### Work request 1:
From the pharynx segmentation project description, copy everything from "Created universally slimmable" down to "in their paper.", substituting "layer normalization" for "batch normalization".
### Work request 2:
For each statement below, say yes or no depending on whether the pharynx segmentation project description supports it, and quote the words of the description that decide it. (a) The architectures run inference at 17 Hz. (b) The models are 10 times smaller than the original DUCKNet model. (c) The training routines used the "sandwich technique."
### Work request 3:
What DICE score does the pharynx segmentation project description report?
Segment Start: Excerpt provided
Universally Slimmable & Dynamically Resizable and DUCKNet for Real-Time Pharynx Segmentation

• Tech Stack: Python, PyTorch, Albumentations, Matplotlib, GitHub, NumPy
• Paper URL: Link
• Slideshow URL: Link
• Github URL: Project Link

Developed a universally slimmable and dynamically resizable DUCKNet and UNet segmentation architectures capable of real-time (17 Hz) inference during endoscopic procedures. This was done by implementing slimmable and universally slimmable architectures with dynamic resizing, knowledge distillation, and transfer learning. The trained models continuously adapted to hardware constraints while maintaining accurate larynx and hypopharynx segmentation. These architectures allow for robust, efficient image analysis directly onsite, facilitating resource-aware medical diagnostics.

Created universally slimmable convolutional, transposed convolutional, residual and batch normalization modules to reconstruct DUCKNet and U-Net architectures for dynamic resizing during training and inference. The universally slimmable modules work by selectively and dynamically dropping weights to shrink the compute required for each layer within the neural network. Achieved 0.95 DICE score with models 20% of the the size of the original DUCKNet. In summary, we achieved state of the art performance with models 5 times smaller than the original DUCKNet model proposed in their paper.

Created training routines for the universally slimmble architectures using the "sandwich technique", knodwledge distillation, and in-place student-teacher learning.
Segment End: Excerpt provided
Segment Start: Dataset extract
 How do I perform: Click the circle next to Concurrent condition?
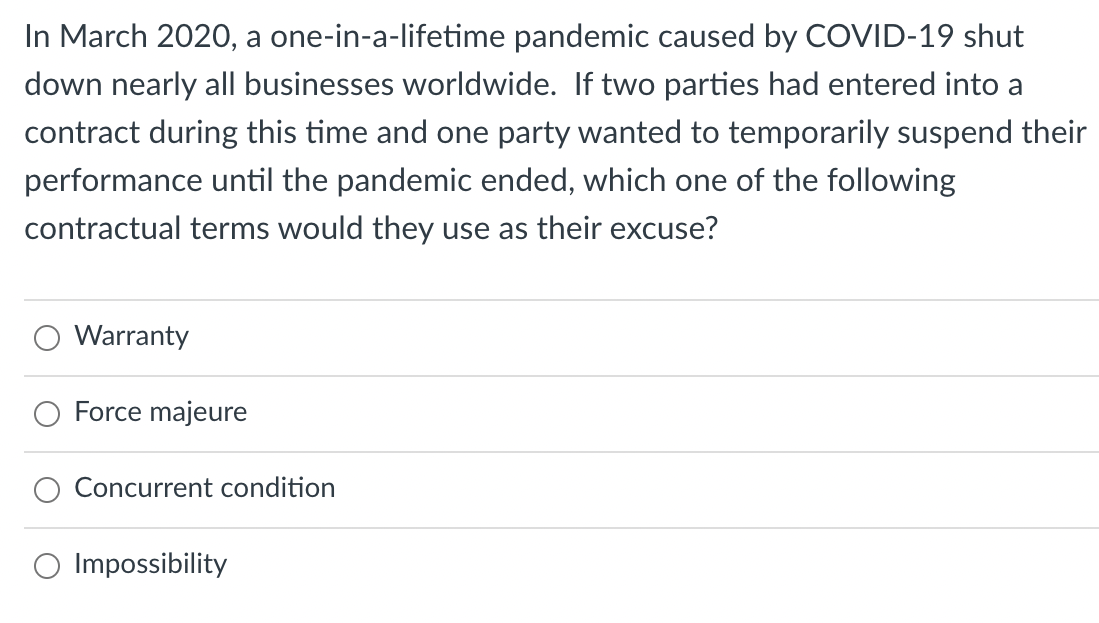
Segment End: Dataset extract
### Worked solution 1:
Created universally slimmable convolutional, transposed convolutional, residual and layer normalization modules to reconstruct DUCKNet and U-Net architectures for dynamic resizing during training and inference. The universally slimmable modules work by selectively and dynamically dropping weights to shrink the compute required for each layer within the neural network. Achieved 0.95 DICE score with models 20% of the the size of the original DUCKNet. In summary, we achieved state of the art performance with models 5 times smaller than the original DUCKNet model proposed in their paper.

### Worked solution 2:
(a) Yes: "capable of real-time (17 Hz) inference during endoscopic procedures."
(b) No: "models 5 times smaller than the original DUCKNet model proposed in their paper."
(c) Yes: "Created training routines for the universally slimmble architectures using the "sandwich technique""

### Worked solution 3:
A DICE score of 0.95.